Si, es cierto que hay algunos dientes de sierra, como el año que empecé a salir con mi mujer, el de mi boda o los años en los que nacieron mis hijos, pero en general, desde que me quité el pañal, no ha habido logros relevantes, salvo la posibilidad, casi siempre convertida en consecuencia, de pasar un mes en la playa, olvidándome de todo, como si la vida fuese tan fácil como en realidad debería ser, y todo tuviese un sentido asimilable y comprensible, y no fuese un puto caos imposible de negociar y de soportar.

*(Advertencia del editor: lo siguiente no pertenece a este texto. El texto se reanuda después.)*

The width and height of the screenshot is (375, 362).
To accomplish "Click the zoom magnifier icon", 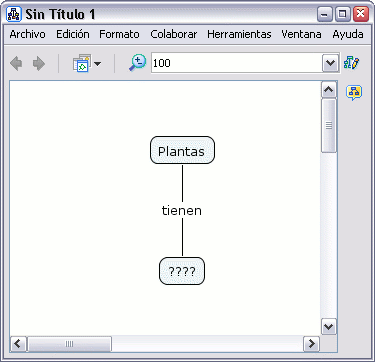I will (138, 63).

Así pues, si las circunstancias me lo permiten, pronto volveré a mi paraíso perdido, el que pierdo cada septiembre para después recobrarlo, dando vida a un año que, visto desde esa perspectiva, la de septiembre, va a ser frio, va a ser gris y va a durar toda la vida.

Mañana voy al sur, y espero que allí estés tu, moviendo tus manos, y agitando tus brazos”. (“El Sur”. Modestia aparte).

 

Dedicado a Meme, a Rogelio y a todos los que dejaron su vida en el camino.